Robert McLane perteneció a una familia encumbrada que se remonta a su abuelo, quien luchó por la independencia de las colonias estadounidenses. Su padre fue un prominente polí tico, miembro del Partido Demócrata, diputado, senador, embajador ante el Reino Unido de la Gran Bretaña, secretario del Tesoro y de Estado en los tiempos del presidente Andrew Jackson. Fue asimismo partidario del libre comercio y autor de un proyecto de ley sobre la liberalización comercial que no cristalizó, mas sin embargo el ideario influyó en su vástago al punto de que el tratado que éste negoció con Ocampo lo contuvo como uno de sus principales elementos de la pretendida regulación. El joven Robert estudió en West Point y, a lo largo de su vida, las relaciones privilegiadas, y a no dudarlo sus talentos, le permitieron codearse con personajes célebres de la época en Estados Unidos y en otros países, como Washington Irving, el mismísimo Lafayette, Napoleón III, y, claro, Melchor Ocampo. La suerte de su padre lo acompañó. En la dé cada de los años cuarenta subió varios e importantes peldaños, diputado, senador y gobernador de Maryland. Fue entusiasta partidario de James K. Polk a quien dedicó elogios por la guerra contra México. Continuó luego su labor en el Congreso en posiciones destacadas como la presidencia del Comité de Comercio. En los años cincuenta, cambió de giro y fue un próspero y exitoso litigante, y extendió luego sus ocupaciones al servicio exterior como ministro plenipotenciario en China, Japón, Siam, Corea y la Conchinchina. De regreso a los Estados Unidos, James Buchanan en la presidencia lo designó para la negociación del tratado con México. Estamos familiarizados con el hecho de que firmado el tratado en diciembre de 1859, no contó con la aprobación senatorial. Fue McLane un triunfador a carta cabal, pero por una ironía del destino se topó con el fracaso en el tratado con el que mayormente se le asocia. Este tropiezo no impidió que fuera nuevamente miembro del Congreso, repitió como gobernador en Maryland, y para rematar esta trayectoria estelar, culminó su vida nuevamente como diplomático, esta vez en calidad de embajador en Francia, donde murió en 1898. Sobrevivió al digno hombre y estadista que fue Melchor Ocampo la friolera de treinta y siete años. Debe haber sido un tipo interesante.

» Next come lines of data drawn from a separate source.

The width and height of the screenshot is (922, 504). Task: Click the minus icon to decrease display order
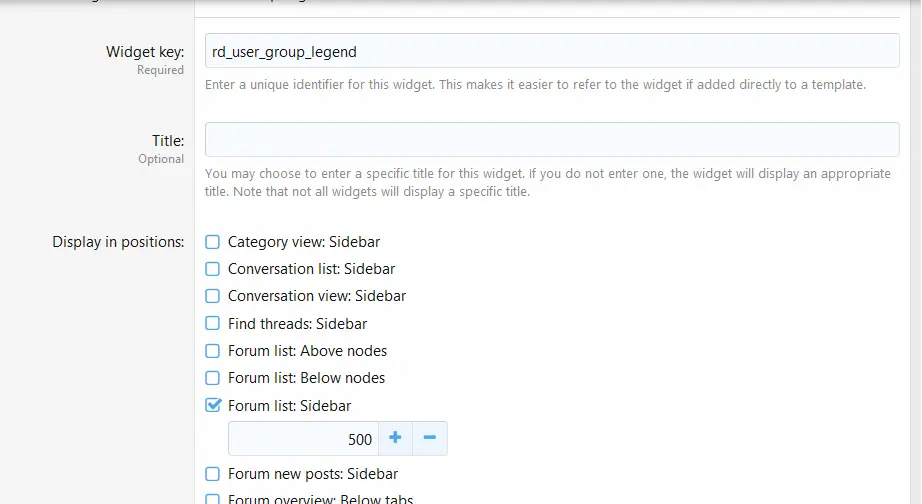(x=430, y=438)

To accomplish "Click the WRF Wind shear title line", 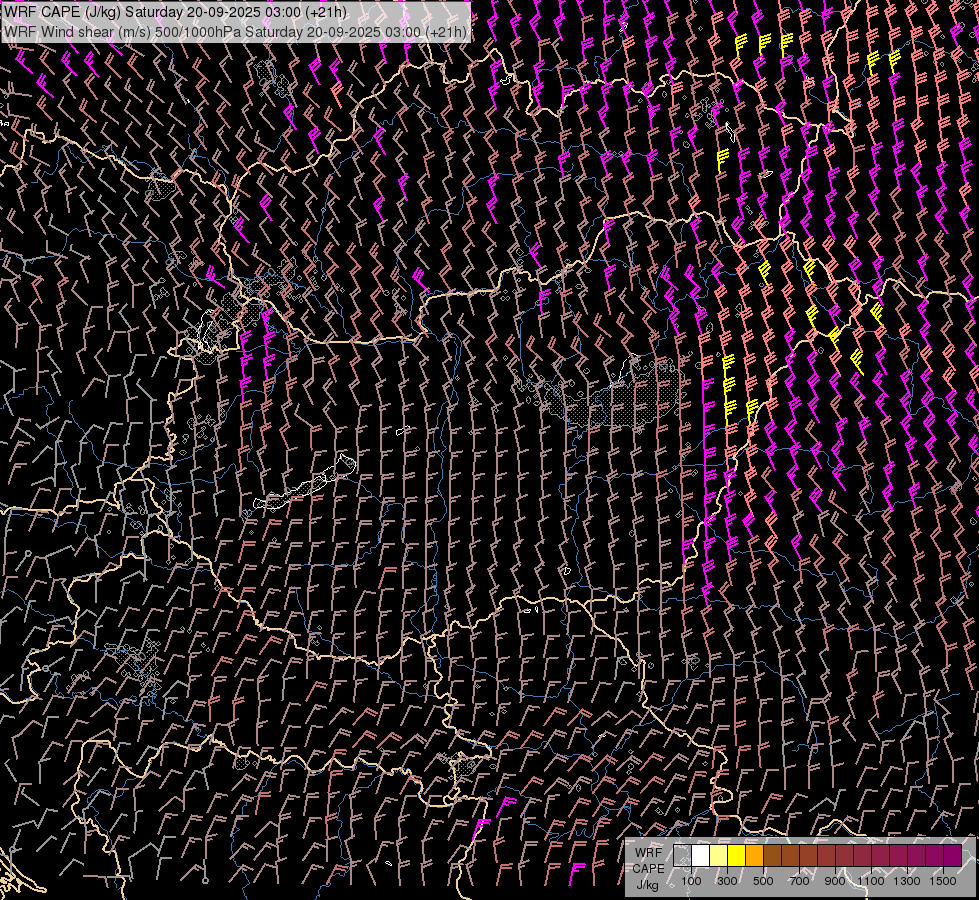I will coord(235,32).
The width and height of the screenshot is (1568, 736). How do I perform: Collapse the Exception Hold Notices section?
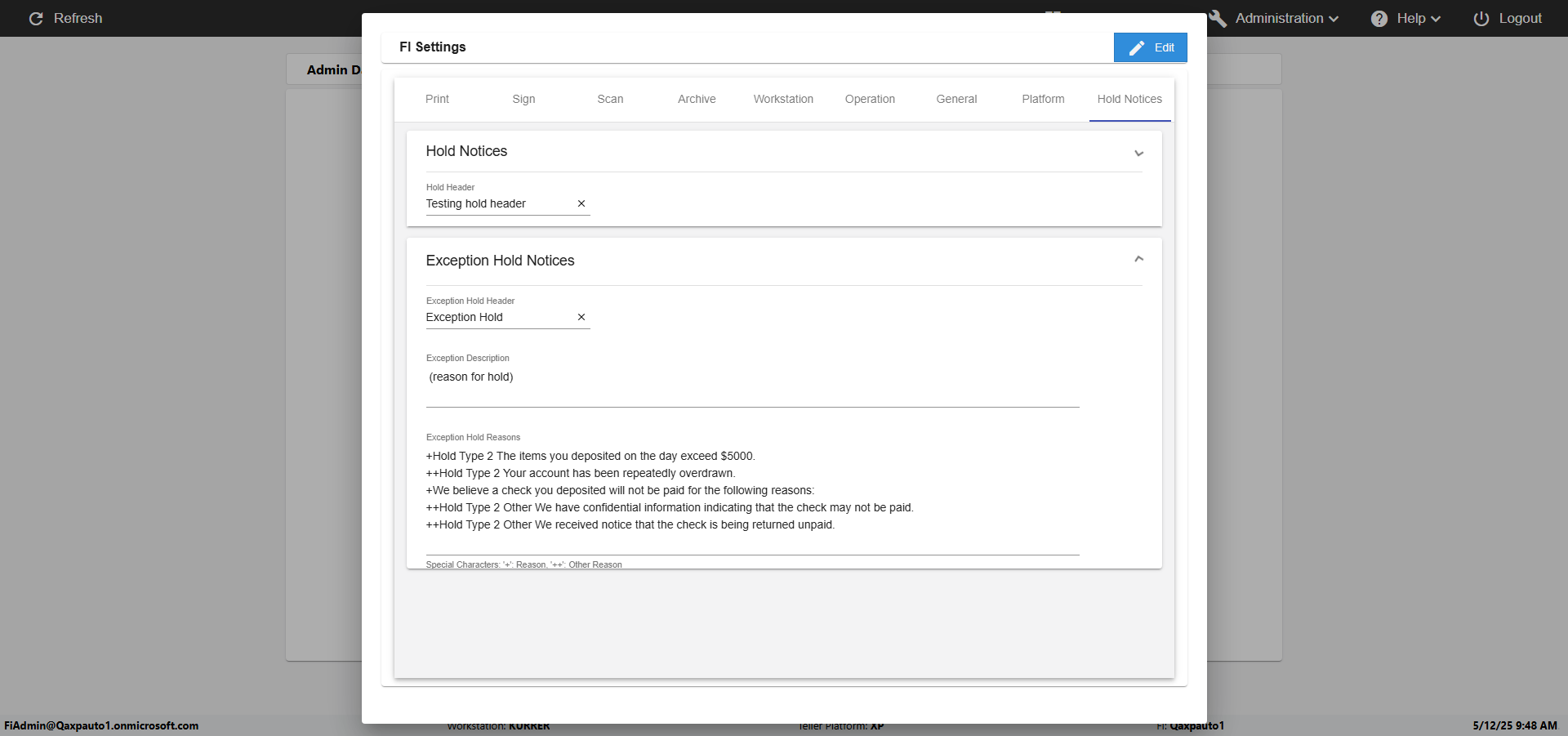click(x=1138, y=259)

Patricia Galeana consigna en su libro que durante un incendio en Palacio Nacional se quemó el Tratado McLane-Ocampo junto con toda la documentación de las negociaciones. Pienso que el lamentable incidente es una especie de mensaje simbólico, en ese momento debió de haber terminado el falso debate promovido por los conservadores revanchistas, con el propósito de abrirle paso al estudio científico de ese episodio que ciertamente no se antoja feliz pero que es imperativo conocer en detalle, y cuyo verdadero valor es la advertencia del peligro que conlleva la división interna y la debilidad que le impone al país.

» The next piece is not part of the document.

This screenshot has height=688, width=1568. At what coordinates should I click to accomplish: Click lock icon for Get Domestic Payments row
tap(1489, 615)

Saludo a la obra de Patricia Galeana, le manifiesto mi reconocimiento y le agradezco sus valiosas aportaciones que me han permitido tener una óptica certera de esos años definitorios del vivir nacional.

Ricardo MÉNDEZ-SILVA*

* Investigador en el Instituto de Investigaciones Jurídicas de la UNAM.

Notas:
1 Véase la p. 245 en su libro.
2 Véase capítulo VI. Guerra civil, escisión y vulnerabilidad.
3 Véase la p. 343 en su libro.
4 Véase la p. 346 en su libro.
5 Véase la p. 355.
6 Participaron en la presentación: Brian Connaughton, Ricardo Méndez Silva, José Luis Orozco, Héctor Vasconcelos y José Luis Valdés Ugalde, además de la propia autora. El acto tuvo lugar en el Auditorio Mario de la Cueva de la Torre II de Humanidades en Ciudad Universitaria.